憲法(3)

〜弱肉強食から共なる生へ

 十七条憲法をもって表わされた太子の願いは、第一条に示された「和を以って貴しとなし、忤(さから)うことなきを宗」とする生活の建設ということに尽きる。
 いつの世、いかなる人であれ、人間として平和を願わぬものはない。にも関らず、この地上にほんとうに平和な国といえるものはまだ一度も実現したことはなかった。たとえ直接戦火にさらされるというようなことはなくても、たえず、その不安におびえ、ひとびとが心から安らぎ、たがいに豊かな心をもって暮せたということはない。そのため、なかには、要するに人間社会は弱肉強食の世界なのだ、競争し合うということも人間の自然なありかたとしてやむを得ないのだと、わりきったように言う人すらもいる程である。
 けれども、そう言える人は生存競争において少なくとも今は勝っている人、つまり強食の側に立っている人か、あるいはそうなれると無邪気に自分を信じていられる人の場合だけである。ひとたび自分自身が弱肉として食べられる立場にたたされるや否や、世を呪い人を怨み、助けてくれと逃げまわることになる。しかも、たとえ今は強食の側にある人でも弱肉に転落する危険はつねにあるのだから、不安はやはり隠すことができない。
 けっきょく世のなかが闘争の世界であるかぎり、強者、弱者のどちら側にあっても平和を楽しむことはできない。
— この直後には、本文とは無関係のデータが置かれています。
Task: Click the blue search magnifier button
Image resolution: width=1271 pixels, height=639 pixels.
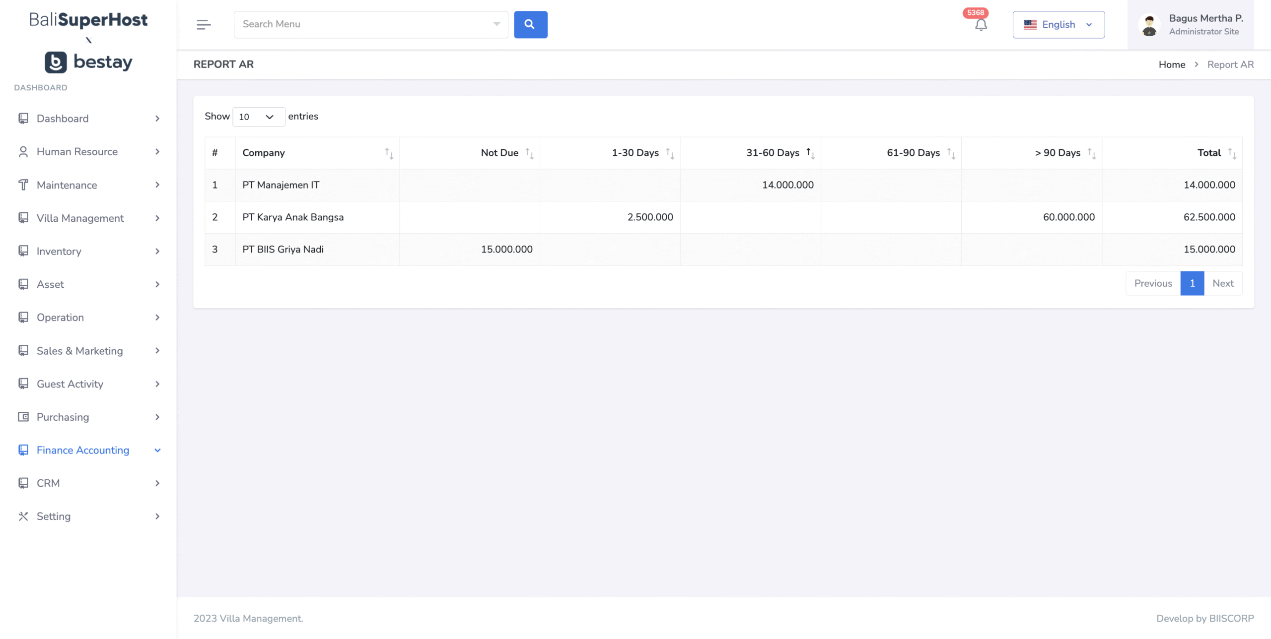Action: (530, 24)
やはり自他ともに満足し、安らかに生きてゆける世界でなければ、我が身一人の仕合せもあり得ないという事実にうなずかざるを得ないのである。(東本願寺刊「太子讀本」より)
 
 
<住職のコメント>
 アメリカはハリケーンで大変だったけれど、日本も小泉旋風でエライことになってしまった。まあ郵便はいいとしても、中国や北朝鮮との関係、そしてイラクは、日本国憲法はどうなってしまうんだろうとユーウツなことである。私の地元でも、長年の現職が、ポット出の女性にたった2週間で負けてしまい、まことに選挙は難しいものだと、自分自身のことも含めて、身につまされている。
 でも皆本当はどうなんだろう。こんな「勝ち組、負け組」なんてあり方でいいんだろうか。弱者が強者にあこがれて、いっそう強者を勝たせているような、皮肉な悲しい状況まで見られる。もう一度立ち止まって自分を世界を見つめ直してみたい。物事は0か100か、白か黒か、といったものではないはずだ。その微妙な辺りに「共なる生」があるのではないか。